>> start Text

Listening to the Fem, I found it to be controlled, but appropriately accentuated at the right spots in terms of painting a soundscape. Overall, the Fem is a product that has incorporated Swedish design principles to both the audio and the aesthetics, resulting in a coherent and elegant product.
Although we have reviewed Sudio before with a feature done by Marcus last year on their TOLV TWS, this is my first encounter with their wireless products and Sudio as a company.
According to the company, Sudio is a combination of the words “Swedish” and “audio”. What this means is that they are integrating the elegant Swedish design language into their audio products, to spark a moment where you get lost in the music and time stands still.
The product portfolio of Sudio includes Bluetooth devices, ranging from speakers, over-ear headphones, Bluetooth IEMs, and of course some TWS earbuds. The Fem is positioned just below their top of the line ETT earbuds and priced at $139.
The Sudio Fem comes equipped with a single graphene-coated dynamic driver, with a Realtek Bluetooth SoC inside.
The Realtek SoC features Real Clear Voice technology with the use of the 4 microphone system to filter out noise. Each earbud is also equipped with fast charging technology that can give 1 hour of listening with just 15 minutes of charging in the case.
The Fem doesn’t offer top of the line codecs such as aptX and instead, you get a max SBC as well as AAC for Apple users.
Though this might seem like a downside to not using a Qualcomm chipset. But considering the performance of the Sony flagship TWS which also tops out at SBC, there is more to a good-sounding TWS than simply its decoding capability.
The earbuds that come with the Sudio Fem have a rounded form factor and connected to a protruding rectangular piece that seems to house the mic.
The outer coating of the Fem is rubberized, with a smooth matte black finish which seems durable enough to resist scratches and bumps from daily use. Each earbud is equipped with a magnet that will help in precise placement when returning the earbuds into the case.
The Fem also has an IPX5 certification. This certification guarantees that the Fem TWS can withstand light jets of water from all directions. So bringing them along to the gym or your morning run will not be a problem.
Comfort & Isolation
The Fem comes with 5 pairs of ear tips in different sizes, however, they are not a regular full-sized silicone tip design and more of a ‘half-cut’.
This might mean tip rolling with traditional IEM tips will not be as easy but these are designed in this shallow manner to allow the charging case to close properly. Larger tips might prevent them from fitting into the case.
The earbuds nozzles are shaped to follow the contour of the ears, so as long as your ears are not particularly small, the Fem will not introduce any comfort issues. The level of passive isolation is average for me with the stock tips.
The case of the Sudio Fem is also coated in the same black rubberized material that is used on their earbuds. It is attached to a waxed leather strap to accentuate the minimalist aesthetic of the Fem’s charging case, much like the TOLV had.
This is a clamshell design with a magnetic closing mechanism, so mechanical wear and tear wouldn’t be too much of a concern down the road. Sudio also decided to put 4 LEDs inside the charging case that indicate the battery level, which is a nice touch as it gives me a better picture of when I should be charging the case again.
I read in the box that the Fem can give around 5 hours of listening time on each full charge of the earbud. I was expecting to get a bit less than 5 hours, based on my previous experiences with most TWS earbuds. I was surprised to see that the Fem is surpassing that 5-hour promise that they have on the box, as I was able to get almost 6 hours on each charge from the earbuds.

>> end Text
>> start Data lines

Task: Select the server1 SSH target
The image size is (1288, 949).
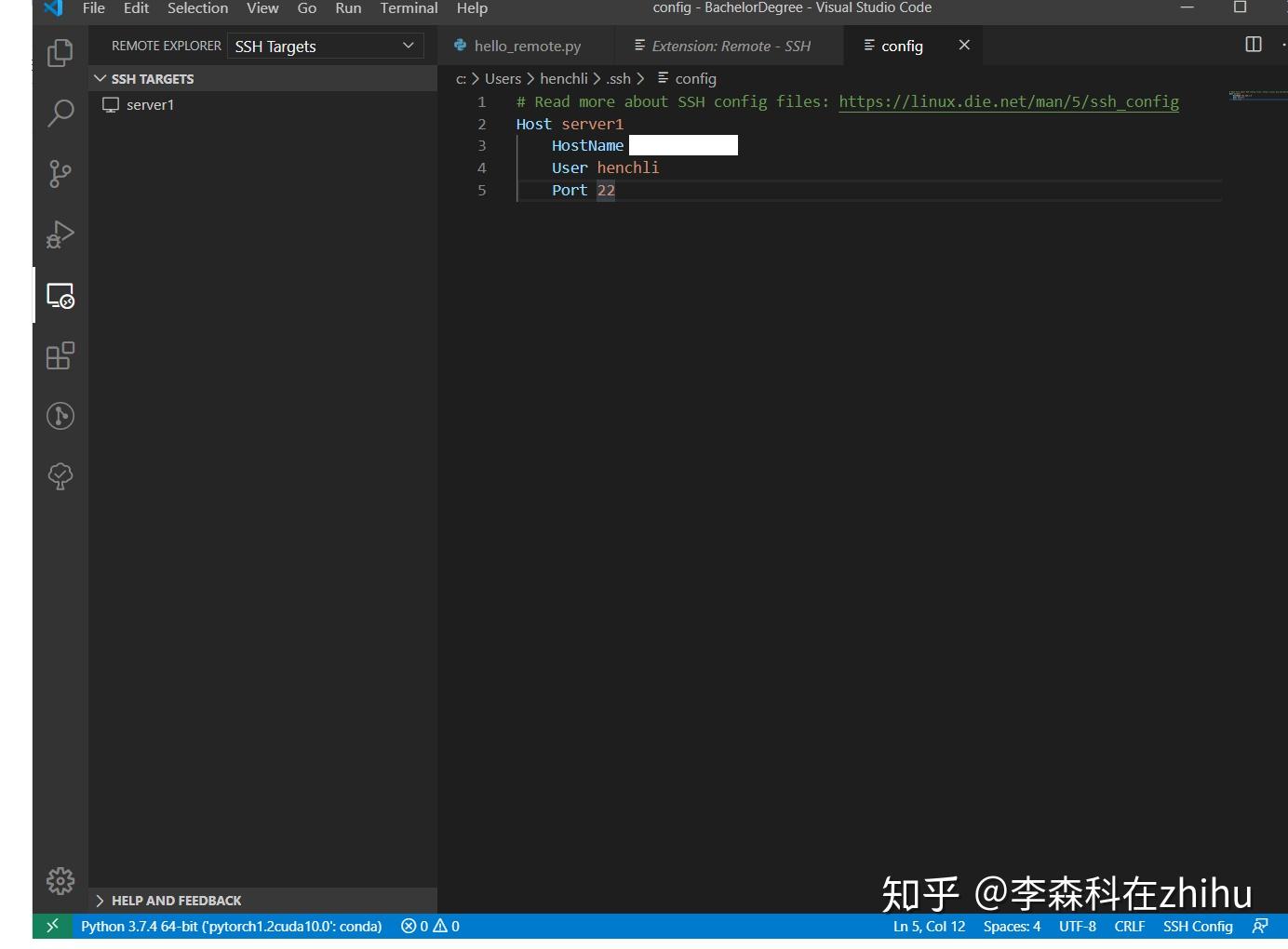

>> end Data lines

** Required actions **
[A] In the Sudio Fem review, how much listening time do 15 minutes of charging in the case give each earbud?
[B] Turn the paragraph of the Sudio Fem review that begins "This is a clamshell design" into a short bulleted list that keeps its main facts.
[C] Reproduce the Sudio Fem review from "This might mean" up to and including "fitting into the case.".

** Answers below **
[A] 1 hour of listening.

[B]
- The charging case uses a clamshell design with a magnetic closing mechanism, so mechanical wear and tear should not be a major concern over time.
- Four LEDs inside the case show the battery level and indicate when the case needs recharging.

[C]
This might mean tip rolling with traditional IEM tips will not be as easy but these are designed in this shallow manner to allow the charging case to close properly. Larger tips might prevent them from fitting into the case.